Thursday, March 27, 2014

Nerves


I am so nervous, y'all.

Buying a house is a really big decision, and a really big commitment. Beyond the change in day-to-day life, there will be financial changes, changes in commute, and a million other tiny things that will add up to an entire lifestyle change. While I know that a more active and hardworking lifestyle will bring good, good things, I think the adjustment period will be rough. I mean, dogs and chickens and gardens are all well and good to think about, but the actual care that they'll require in addition to my small boys is daunting. And then there's the TV situation... I LOVE TV. Seriously. I love relaxing at the end of the day with a glass of wine or herbal tea and watching Grimm or OUAT or New Girl. And to lose my pretend-best-friend Leslie Knope? Nope. AND DOCTOR WHO! It makes my guts hurt a little bit. Because without internet, there is no Hulu or Netflix or Amazon Instant Watch. #firstworldproblems, amirite? I suppose I could go make real, human friends, but if that was as easily said as done it would be. Done and done.

Real friends are a lot harder to make after college, especially when you're a stay at home mama. Getting together to form lasting bonds isn't as simple as grabbing coffee or dinner at the caf. It requires working around nap schedules, babysitters, littles with colds, and finding a place to play where those precious angels won't destroy everything in sight. I'm really excited that our home will have room to play, inside and out, but convincing friends to drive to Pala will take some doing. Maybe I'll start an outdoor adventure training open playdate. Let kids learn some independence in a relatively safe "wilderness" setting. And get really good liability insurance...

RECORDED INFORMATION -
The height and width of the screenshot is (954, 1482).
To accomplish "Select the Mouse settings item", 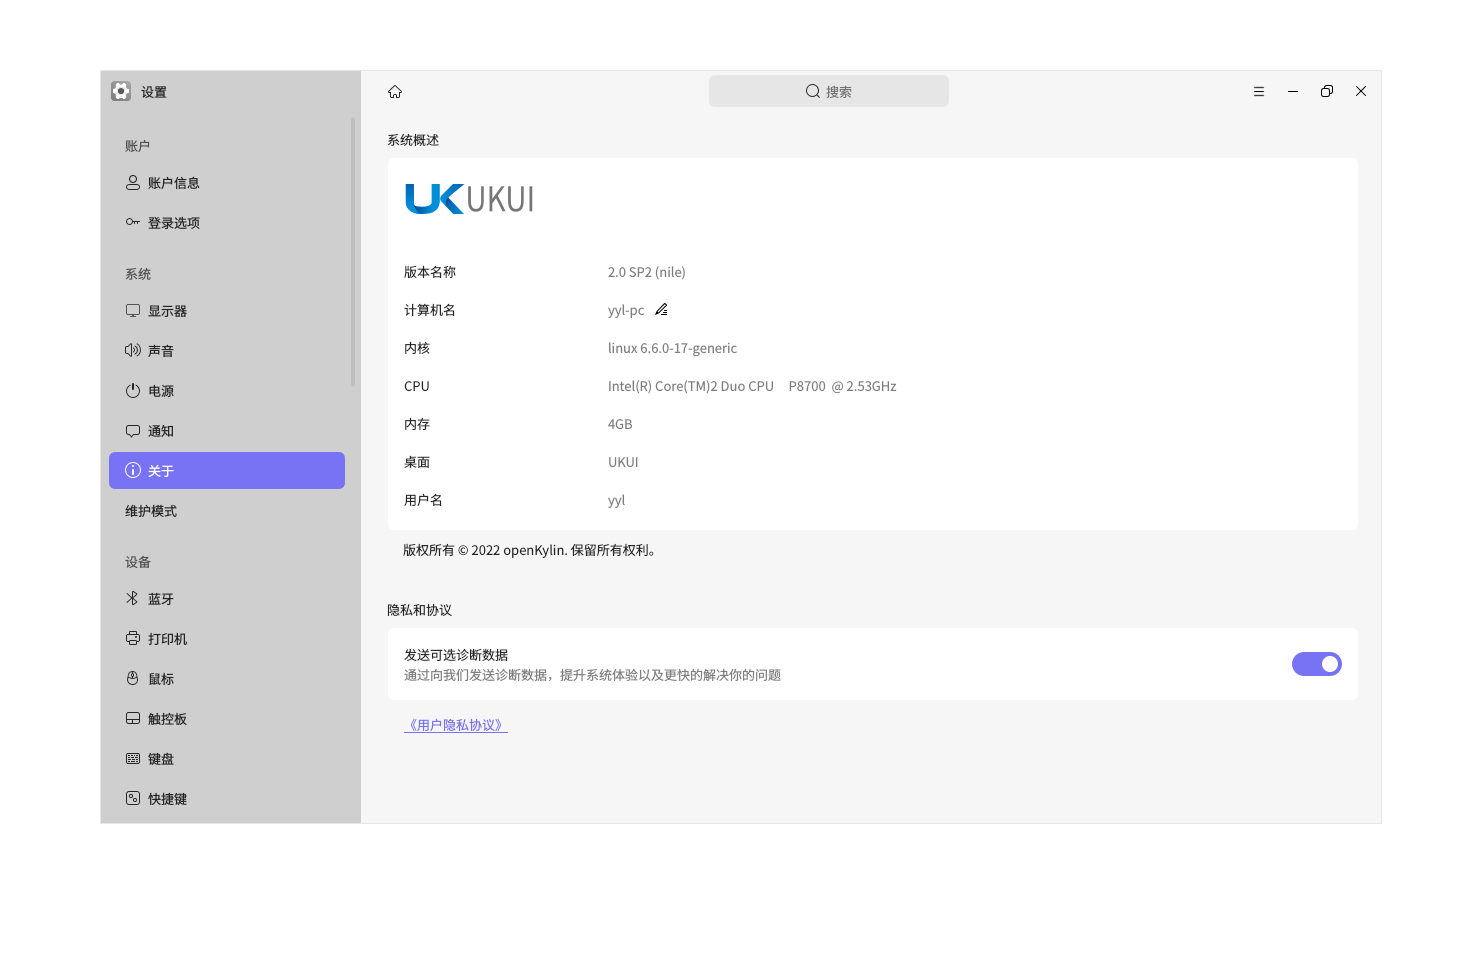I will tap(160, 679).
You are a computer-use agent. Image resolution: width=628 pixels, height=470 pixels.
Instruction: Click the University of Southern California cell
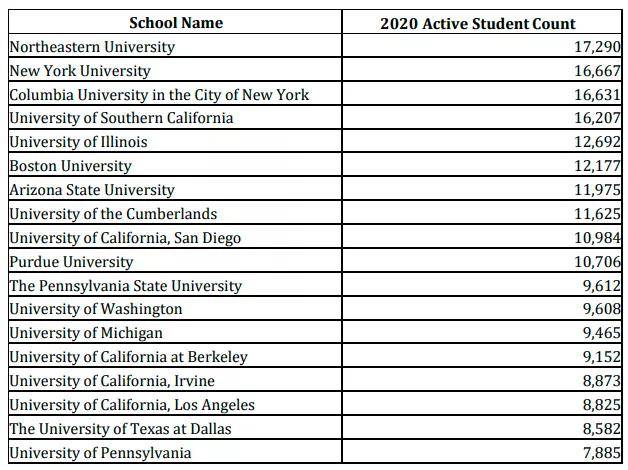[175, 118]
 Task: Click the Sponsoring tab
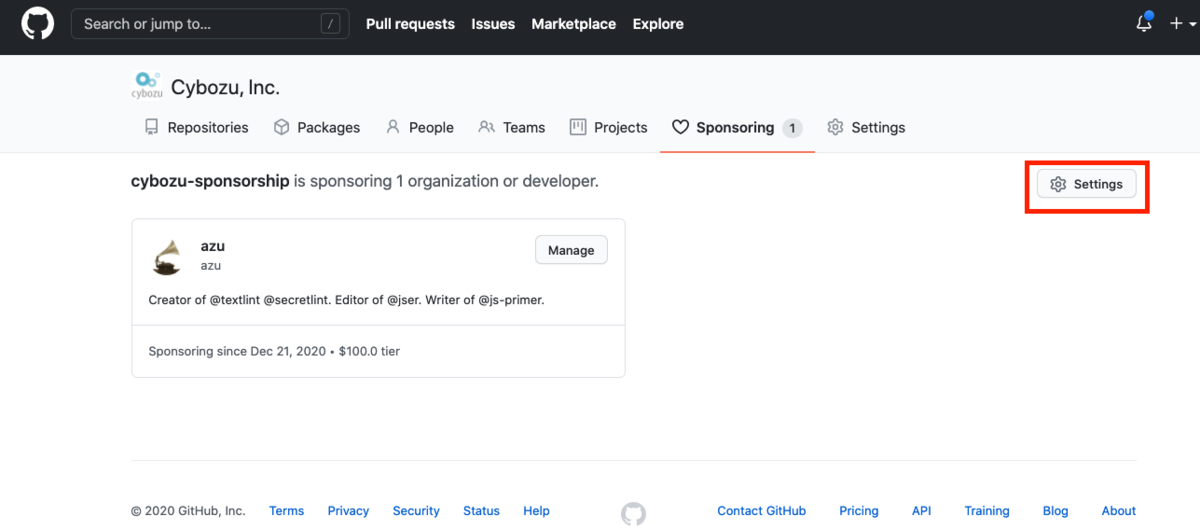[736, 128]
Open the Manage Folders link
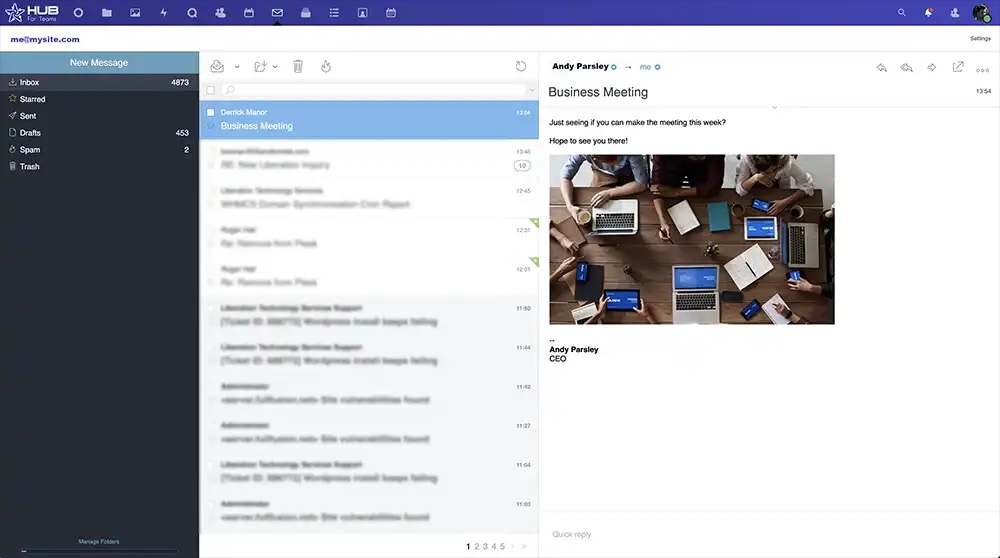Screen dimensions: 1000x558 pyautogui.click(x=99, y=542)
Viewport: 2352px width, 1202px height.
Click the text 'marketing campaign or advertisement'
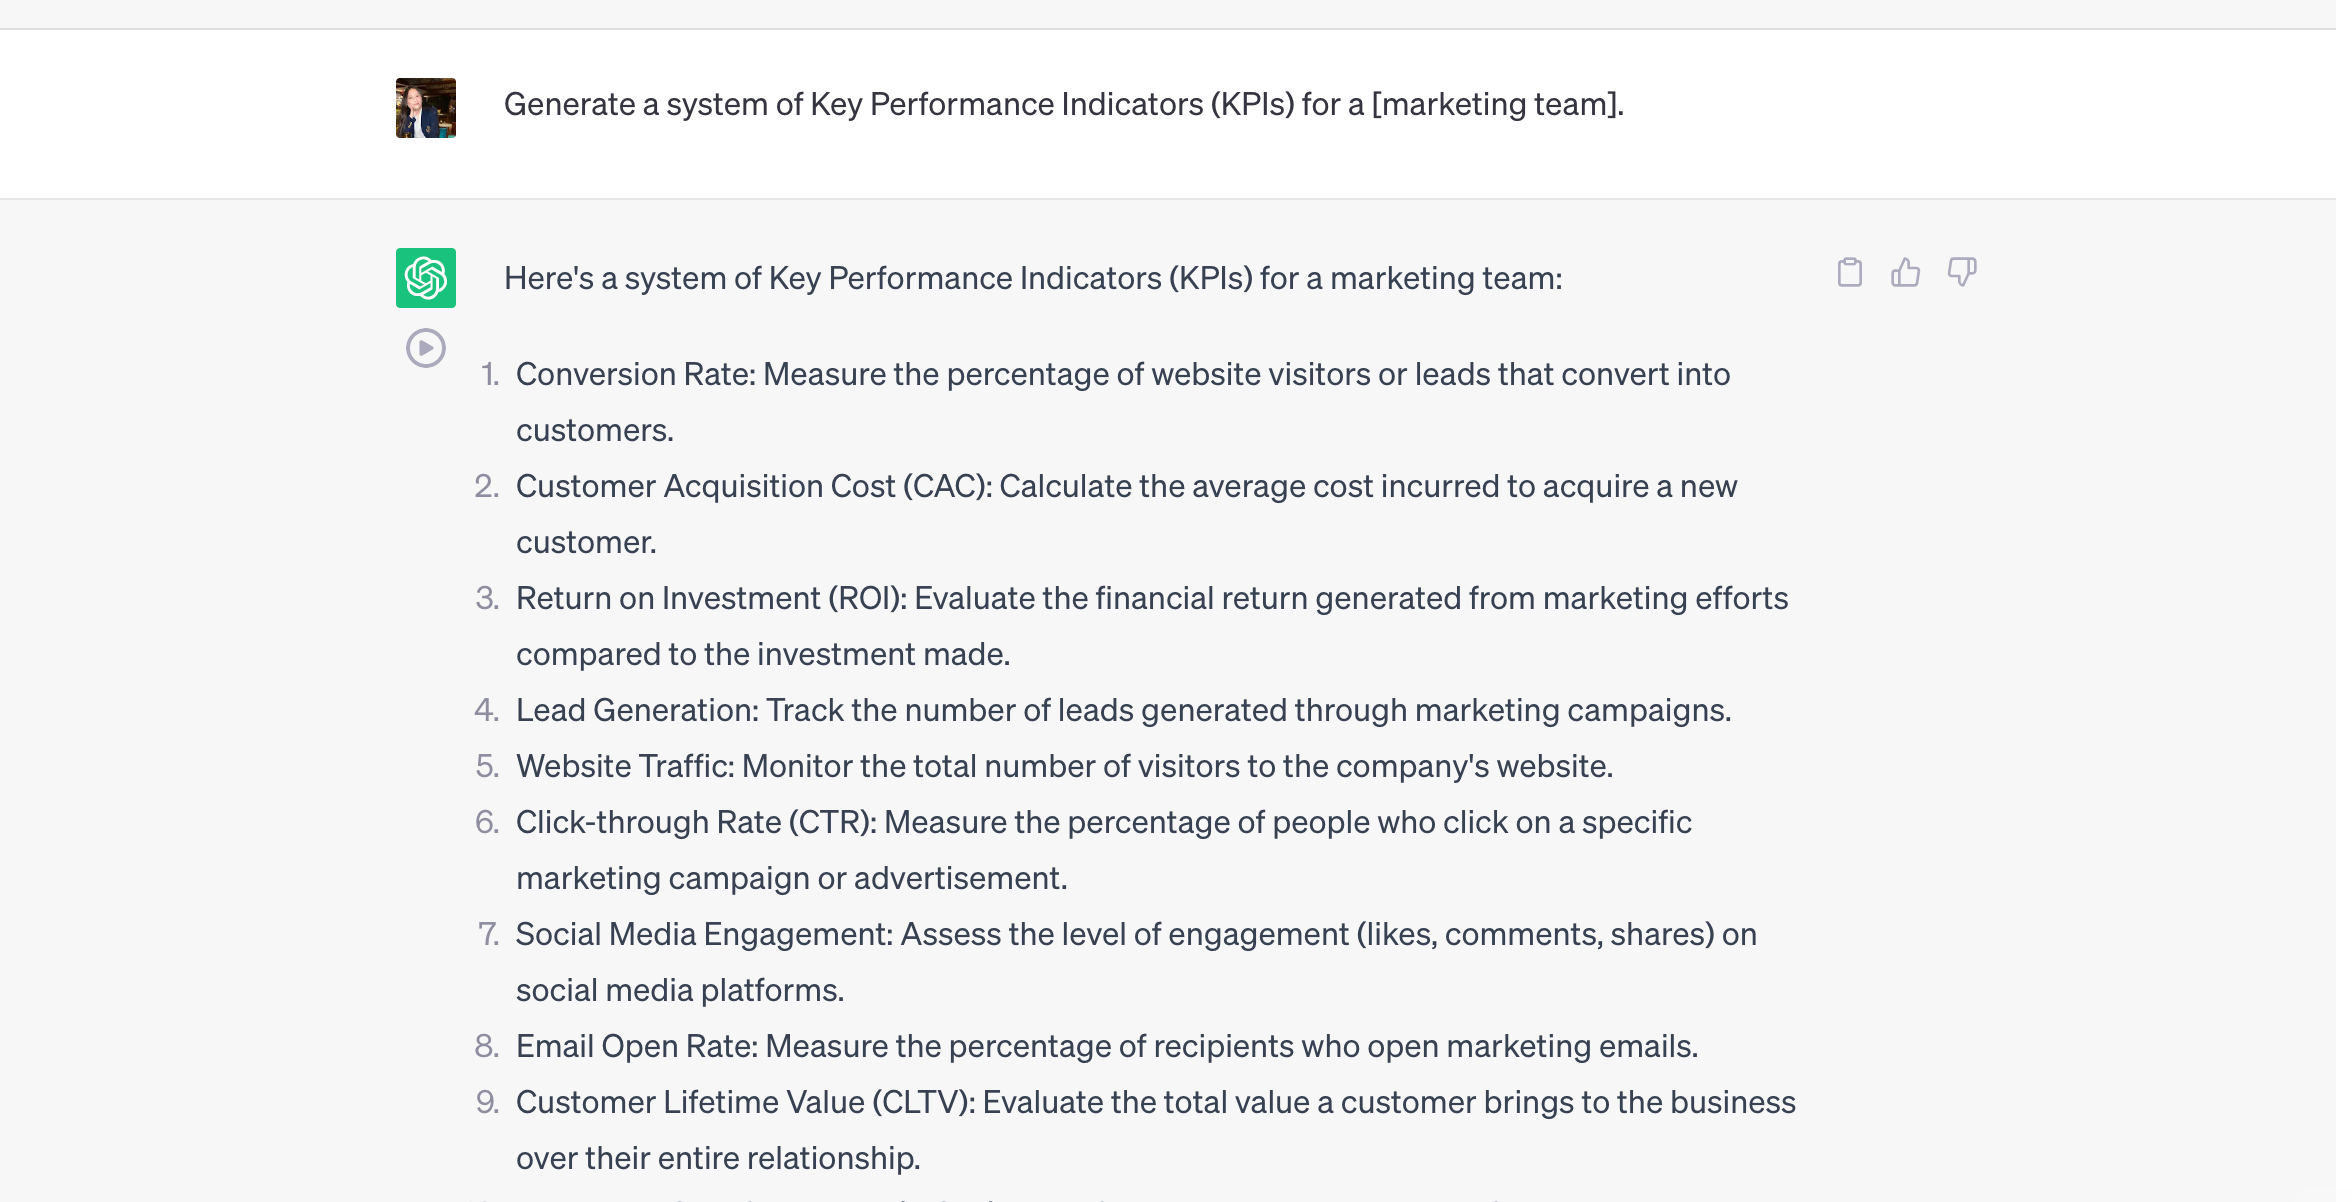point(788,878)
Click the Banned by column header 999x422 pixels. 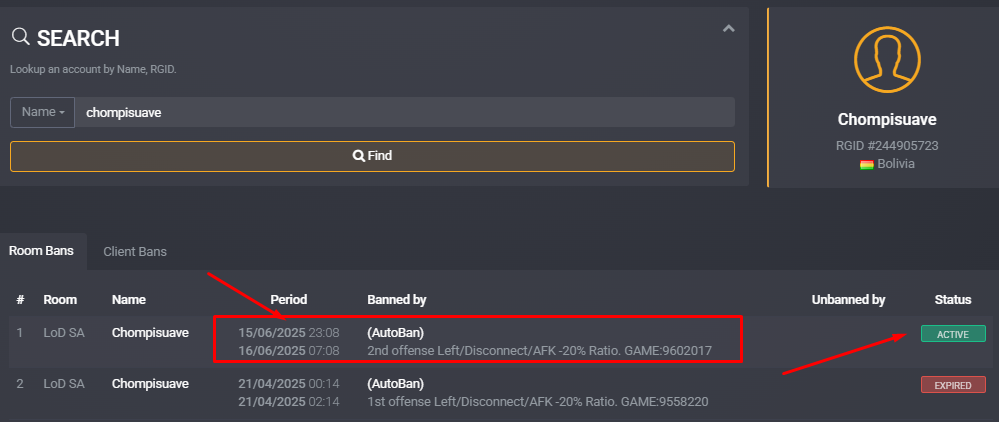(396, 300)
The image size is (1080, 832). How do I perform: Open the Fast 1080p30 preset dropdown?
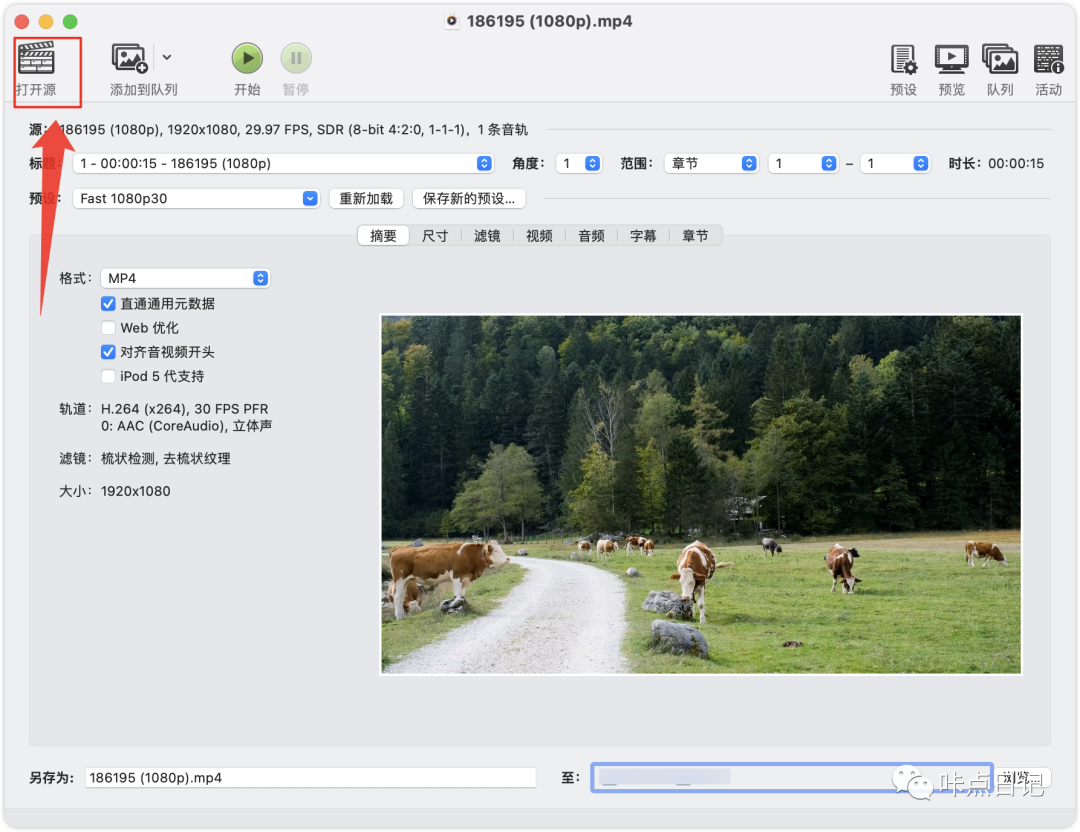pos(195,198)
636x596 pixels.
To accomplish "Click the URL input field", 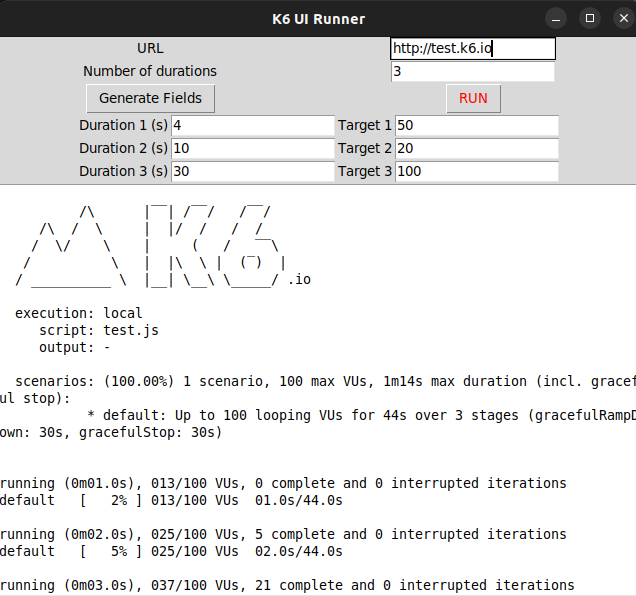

TASK ITEM -
Answer these from the post about buying a house:
(a) What two drinks does the writer mention having while watching TV at the end of the day?
(b) Which three streaming services would be lost without internet?
(c) To what place will it take some doing to convince friends to drive?

ANSWER BOX -
(a) A glass of wine or herbal tea.
(b) Hulu, Netflix and Amazon Instant Watch.
(c) Pala.